- Born: 13 July 1942 (age 84)
- Education: Hochschule für Musik Freiburg
- Occupations: Pianist, teacher
- Years active: 1967–present

= Stefan Ammer =

German-Austrian pianist and music professor (born 1942)

Stefan Ammer (born 13 July 1942) is a German-Australian pianist, lecturer, teacher and professor of music. A former professor at Hochschule für Musik Freiburg in Germany, and currently at the Elder Conservatorium of Music in Australia.

==Biography==
Ammer studied a master's degree in piano from the Hochschule für Musik Freiburg, and has been recognised as one of the foremost musical educators and respected pianists in Germany and Australia. Ammer's pedagogical lineage can be traced back to Ludwig van Beethoven: Hans Leygraf – Boon – Schnabel – Leschetizky – Czerny – Beethoven.

Until Ammer's appointment as a senior lecturer of piano at Australia's senior musical academy – the Elder Conservatorium of Music, at the University of Adelaide – he was a professor at the Hochschule für Musik Freiburg in Germany. His chamber music experience led to the collaboration with some of the finest contemporary musicians, including Wanda Wiłkomirska, Nigel Kennedy, Ronald Woodcock, Florian Ammer, Gunnars Larson, Friedrich Gauwerky and Janis Laurs. As a triopartner, Ammer has performed almost the entire piano trio repertoire. Ammer and his family left Germany in 1984, and settled in Australia, leading to his special interest in contemporary Australian music.

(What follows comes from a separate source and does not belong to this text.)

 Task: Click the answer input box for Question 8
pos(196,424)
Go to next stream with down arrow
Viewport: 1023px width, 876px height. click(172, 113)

As a soloist and accompanist, Ammer has played programs with new Australian works in Europe, Asia and Australia, and has recorded at radio stations in Germany, Switzerland and Australia. Ammer has been performing duets with noted clarinetist Peter Handsworth across Australia, commencing in 2009, when ABC Classic FM produced a show with Handsworth and Ammer, and in 2010 both premiered new works for clarinet and piano at Bayerischer Rundfunk in Munich. In 2015, as a part of The Scriabin Project Concert Series, Ammer joined forces alongside his pupils Mekhla Kumar, Konstantin Shamray and Ashley Hribar to honour Russian composer Alexander Scriabin, at various venues across Australia.

Ammer's pupils include Kristian Chong, Konstantin Shamray, Lucinda Collins, Shueh-li Ong, and Mekhla Kumar.